* Work order *
Restate the listing below line for line and word for word, without the pictures.
==========
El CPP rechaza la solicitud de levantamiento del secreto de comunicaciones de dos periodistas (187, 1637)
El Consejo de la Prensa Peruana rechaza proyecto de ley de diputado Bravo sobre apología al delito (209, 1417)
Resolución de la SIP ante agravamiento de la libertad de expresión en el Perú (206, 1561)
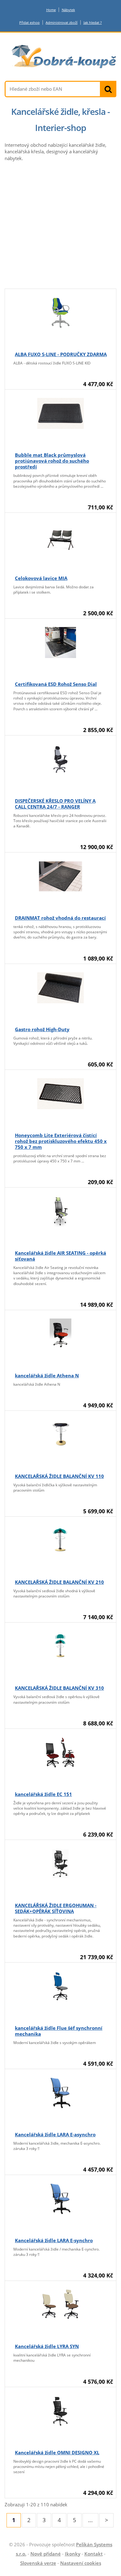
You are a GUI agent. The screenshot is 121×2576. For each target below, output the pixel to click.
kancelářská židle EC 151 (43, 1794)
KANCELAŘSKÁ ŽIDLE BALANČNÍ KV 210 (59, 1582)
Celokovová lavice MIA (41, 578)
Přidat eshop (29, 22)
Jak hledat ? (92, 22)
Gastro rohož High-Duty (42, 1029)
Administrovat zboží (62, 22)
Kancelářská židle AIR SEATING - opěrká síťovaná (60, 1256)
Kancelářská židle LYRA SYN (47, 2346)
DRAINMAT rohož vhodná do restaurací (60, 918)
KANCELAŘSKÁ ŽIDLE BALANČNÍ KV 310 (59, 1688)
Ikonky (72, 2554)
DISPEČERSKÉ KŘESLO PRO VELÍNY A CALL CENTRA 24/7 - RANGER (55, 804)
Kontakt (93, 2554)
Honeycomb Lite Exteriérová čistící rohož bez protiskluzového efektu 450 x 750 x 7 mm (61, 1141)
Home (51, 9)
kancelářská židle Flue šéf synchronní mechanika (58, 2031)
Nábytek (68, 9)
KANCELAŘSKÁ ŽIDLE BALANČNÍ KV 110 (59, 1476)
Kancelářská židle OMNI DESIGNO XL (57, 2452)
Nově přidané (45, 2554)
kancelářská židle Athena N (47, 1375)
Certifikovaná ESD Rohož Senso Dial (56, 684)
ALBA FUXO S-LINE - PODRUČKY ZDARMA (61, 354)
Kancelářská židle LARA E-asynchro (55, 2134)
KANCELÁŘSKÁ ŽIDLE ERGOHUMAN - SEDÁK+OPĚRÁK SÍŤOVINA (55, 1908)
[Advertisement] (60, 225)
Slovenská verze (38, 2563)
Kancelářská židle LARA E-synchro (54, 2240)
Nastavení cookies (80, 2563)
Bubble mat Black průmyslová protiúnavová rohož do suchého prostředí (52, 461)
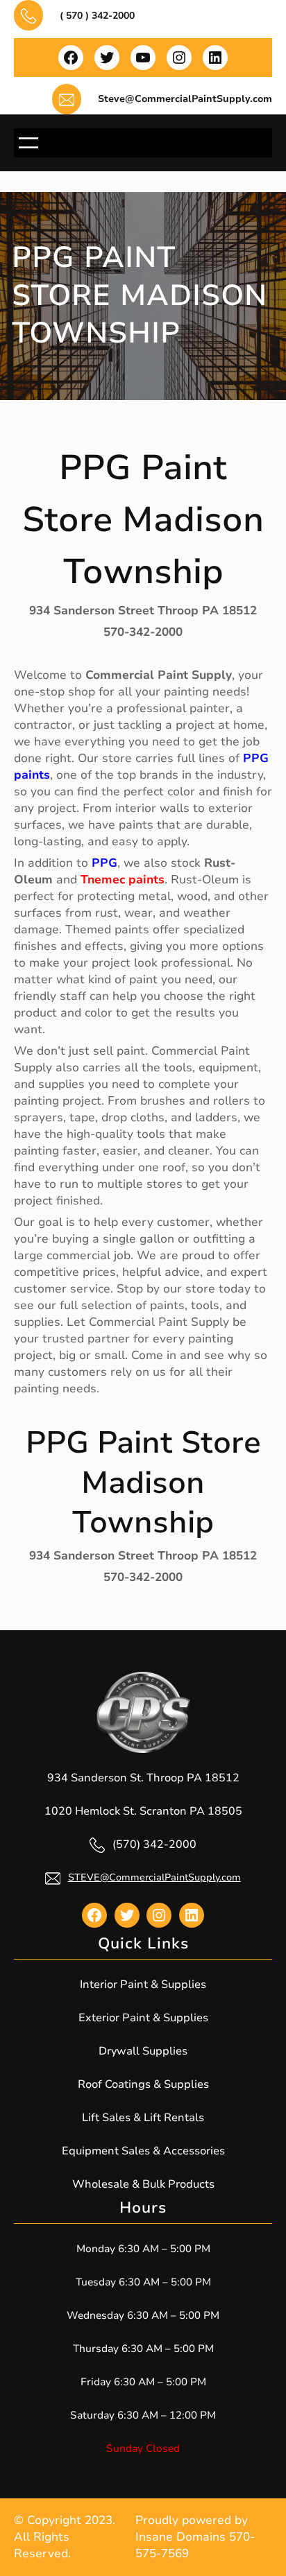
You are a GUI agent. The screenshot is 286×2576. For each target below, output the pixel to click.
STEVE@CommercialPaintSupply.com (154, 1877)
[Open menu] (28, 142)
==========
* Solution to this problem *
El CPP rechaza la solicitud de levantamiento del secreto de comunicaciones de dos periodistas (187, 1637)
El Consejo de la Prensa Peruana rechaza proyecto de ley de diputado Bravo sobre apología al delito (209, 1417)
Resolución de la SIP ante agravamiento de la libertad de expresión en el Perú (206, 1561)
You are a GUI agent. The screenshot is 121×2576. For each target below, output the pixel to click.
kancelářská židle EC 151 (43, 1794)
KANCELAŘSKÁ ŽIDLE BALANČNÍ KV 210 (59, 1582)
Celokovová lavice MIA (41, 578)
Přidat eshop (29, 22)
Jak hledat ? (92, 22)
Gastro rohož High-Duty (42, 1029)
Administrovat zboží (62, 22)
Kancelářská židle AIR SEATING - opěrká síťovaná (60, 1256)
Kancelářská židle LYRA SYN (47, 2346)
DRAINMAT rohož vhodná do restaurací (60, 918)
KANCELAŘSKÁ ŽIDLE BALANČNÍ KV 310 (59, 1688)
Ikonky (72, 2554)
DISPEČERSKÉ KŘESLO PRO VELÍNY A CALL CENTRA 24/7 - RANGER (55, 804)
Kontakt (93, 2554)
Honeycomb Lite Exteriérová čistící rohož bez protiskluzového efektu 450 x 750 x 7 mm (61, 1141)
Home (51, 9)
kancelářská židle Flue šéf synchronní mechanika (58, 2031)
Nábytek (68, 9)
KANCELAŘSKÁ ŽIDLE BALANČNÍ KV 110 (59, 1476)
Kancelářská židle OMNI DESIGNO XL (57, 2452)
Nově přidané (45, 2554)
kancelářská židle Athena N (47, 1375)
Certifikovaná ESD Rohož Senso Dial (56, 684)
ALBA FUXO S-LINE - PODRUČKY ZDARMA (61, 354)
Kancelářská židle LARA E-asynchro (55, 2134)
KANCELÁŘSKÁ ŽIDLE ERGOHUMAN - SEDÁK+OPĚRÁK SÍŤOVINA (55, 1908)
[Advertisement] (60, 225)
Slovenská verze (38, 2563)
Kancelářská židle LARA E-synchro (54, 2240)
Nastavení cookies (80, 2563)
Bubble mat Black průmyslová protiúnavová rohož do suchého prostředí (52, 461)
You are a GUI agent. The screenshot is 286×2576. For each target below, output the pixel to click.
STEVE@CommercialPaintSupply.com (154, 1877)
[Open menu] (28, 142)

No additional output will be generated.